When using a profiler, there are essentially 3 things you can do:
- You can look at elapsed time
- You can look at method invocation counts
- You can look at memory allocation behaviors
Each of them has an appeal, but each also has pitfalls to beware of. Method/line invocation counts are great for figuring out how often code is called, and for finding deeply-nested methods that are being run a lot more than you anticipated, which can lead to some very insightful realizations about how your code is working. But mindlessly trying to reduce invocation counts can lead to trying to optimize away code that in reality is very efficient; furthermore, you may be simply repeating the work that the JIT is doing automatically on your behalf for free.
Analyzing memory allocation is also a great way for finding code which is run a lot, and removing unnecessary and wasteful memory allocation can be a good way to speed up Java code. However, modern garbage collectors are just spectacularly, phenomenally efficient, and in recent years I've often found the cutting back on the generation of garbage by itself
often doesn't really help much. However, if the generation of garbage is a clue (a "code smell", as they say) which leads you to locate a bunch of unnecessary and wasteful work that can be eliminated, then it's a good way to quickly locate a problem.
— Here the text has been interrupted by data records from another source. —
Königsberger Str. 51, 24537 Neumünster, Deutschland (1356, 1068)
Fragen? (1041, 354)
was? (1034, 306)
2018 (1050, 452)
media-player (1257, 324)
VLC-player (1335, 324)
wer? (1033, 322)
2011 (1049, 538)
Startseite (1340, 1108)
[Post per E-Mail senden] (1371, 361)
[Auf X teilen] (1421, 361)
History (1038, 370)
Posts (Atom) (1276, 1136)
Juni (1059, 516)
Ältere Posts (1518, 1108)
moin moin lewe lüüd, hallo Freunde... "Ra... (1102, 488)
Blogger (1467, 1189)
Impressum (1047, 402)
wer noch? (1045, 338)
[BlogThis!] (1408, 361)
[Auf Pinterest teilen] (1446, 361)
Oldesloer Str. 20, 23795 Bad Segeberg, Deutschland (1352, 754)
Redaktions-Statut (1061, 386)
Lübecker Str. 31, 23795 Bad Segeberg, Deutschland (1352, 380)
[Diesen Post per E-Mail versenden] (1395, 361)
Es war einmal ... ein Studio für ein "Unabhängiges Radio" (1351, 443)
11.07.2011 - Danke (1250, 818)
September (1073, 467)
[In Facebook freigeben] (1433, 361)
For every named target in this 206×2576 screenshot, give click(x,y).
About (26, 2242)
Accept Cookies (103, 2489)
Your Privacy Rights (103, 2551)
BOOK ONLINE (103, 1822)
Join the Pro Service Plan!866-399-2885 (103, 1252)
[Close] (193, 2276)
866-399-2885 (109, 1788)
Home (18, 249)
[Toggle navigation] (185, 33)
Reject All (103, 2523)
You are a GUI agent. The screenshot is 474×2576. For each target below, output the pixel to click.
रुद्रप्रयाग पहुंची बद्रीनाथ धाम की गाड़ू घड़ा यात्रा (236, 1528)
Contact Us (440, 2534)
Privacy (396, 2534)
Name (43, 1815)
Lastly, there is the profiler's elapsed-time analysis. Sometimes, this can work really well, and the profiler can show you exactly where your code is spending its time. However, in a complicated server process, with lots of background threads, I/O operations, etc., figuring out how to interpret the elapsed-time graphs can be very tricky. I've often thought that the profiler was pointing a giant Flying Fickle Finger of Fate
directly at some section of my code, worked industriously to isolate and improve that code, only to find that, overall, it didn't make any difference in the actual benchmark results.